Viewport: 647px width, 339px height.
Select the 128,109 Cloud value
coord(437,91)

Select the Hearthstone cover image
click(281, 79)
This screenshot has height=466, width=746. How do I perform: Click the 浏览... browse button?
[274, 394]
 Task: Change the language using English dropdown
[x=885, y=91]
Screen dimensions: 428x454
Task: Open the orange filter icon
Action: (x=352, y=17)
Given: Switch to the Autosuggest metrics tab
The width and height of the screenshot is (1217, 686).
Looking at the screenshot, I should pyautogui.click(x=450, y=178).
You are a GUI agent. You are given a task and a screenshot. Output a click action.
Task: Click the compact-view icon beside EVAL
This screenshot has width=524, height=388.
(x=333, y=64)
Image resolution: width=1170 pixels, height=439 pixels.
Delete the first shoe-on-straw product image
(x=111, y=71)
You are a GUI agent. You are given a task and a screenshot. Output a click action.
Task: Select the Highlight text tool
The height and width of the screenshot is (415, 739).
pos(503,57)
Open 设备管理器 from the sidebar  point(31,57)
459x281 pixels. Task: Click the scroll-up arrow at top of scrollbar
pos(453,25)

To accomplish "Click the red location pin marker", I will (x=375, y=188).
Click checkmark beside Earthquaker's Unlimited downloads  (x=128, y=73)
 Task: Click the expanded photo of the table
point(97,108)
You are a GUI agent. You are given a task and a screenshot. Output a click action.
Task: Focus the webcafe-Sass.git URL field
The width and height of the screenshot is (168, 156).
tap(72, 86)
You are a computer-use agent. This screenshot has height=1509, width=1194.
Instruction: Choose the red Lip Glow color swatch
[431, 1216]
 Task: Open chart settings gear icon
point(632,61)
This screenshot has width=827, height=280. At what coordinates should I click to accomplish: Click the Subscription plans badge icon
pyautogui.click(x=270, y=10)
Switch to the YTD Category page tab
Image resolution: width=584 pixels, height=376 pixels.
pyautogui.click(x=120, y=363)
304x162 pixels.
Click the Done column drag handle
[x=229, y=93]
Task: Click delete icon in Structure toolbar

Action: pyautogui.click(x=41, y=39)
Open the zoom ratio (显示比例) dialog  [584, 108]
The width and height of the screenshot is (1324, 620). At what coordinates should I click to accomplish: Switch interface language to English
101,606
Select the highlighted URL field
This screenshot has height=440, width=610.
● ● ● ● ●
*ASSIGNMENT*
Reproduce the data in full, exactly as presented.

*RESULT*
Viewport: 647px width, 339px height.
Select the 128,109 Cloud value
coord(437,91)

Select the Hearthstone cover image
click(281, 79)
This screenshot has height=466, width=746. How do I perform: Click the 浏览... browse button?
[274, 394]
 Task: Change the language using English dropdown
[x=885, y=91]
Screen dimensions: 428x454
Task: Open the orange filter icon
Action: (x=352, y=17)
Given: Switch to the Autosuggest metrics tab
The width and height of the screenshot is (1217, 686).
Looking at the screenshot, I should pyautogui.click(x=450, y=178).
You are a GUI agent. You are given a task and a screenshot. Output a click action.
Task: Click the compact-view icon beside EVAL
This screenshot has width=524, height=388.
(x=333, y=64)
Image resolution: width=1170 pixels, height=439 pixels.
Delete the first shoe-on-straw product image
(x=111, y=71)
You are a GUI agent. You are given a task and a screenshot. Output a click action.
Task: Select the Highlight text tool
The height and width of the screenshot is (415, 739).
pos(503,57)
Open 设备管理器 from the sidebar  point(31,57)
459x281 pixels. Task: Click the scroll-up arrow at top of scrollbar
pos(453,25)

To accomplish "Click the red location pin marker", I will (x=375, y=188).
Click checkmark beside Earthquaker's Unlimited downloads  (x=128, y=73)
 Task: Click the expanded photo of the table
point(97,108)
You are a GUI agent. You are given a task and a screenshot. Output a click action.
Task: Focus the webcafe-Sass.git URL field
The width and height of the screenshot is (168, 156).
tap(72, 86)
You are a computer-use agent. This screenshot has height=1509, width=1194.
Instruction: Choose the red Lip Glow color swatch
[431, 1216]
 Task: Open chart settings gear icon
point(632,61)
This screenshot has width=827, height=280. At what coordinates should I click to accomplish: Click the Subscription plans badge icon
pyautogui.click(x=270, y=10)
Switch to the YTD Category page tab
Image resolution: width=584 pixels, height=376 pixels.
pyautogui.click(x=120, y=363)
304x162 pixels.
Click the Done column drag handle
[x=229, y=93]
Task: Click delete icon in Structure toolbar

Action: pyautogui.click(x=41, y=39)
Open the zoom ratio (显示比例) dialog  [584, 108]
The width and height of the screenshot is (1324, 620). At what coordinates should I click to accomplish: Switch interface language to English
101,606
Select the highlighted URL field
This screenshot has height=440, width=610.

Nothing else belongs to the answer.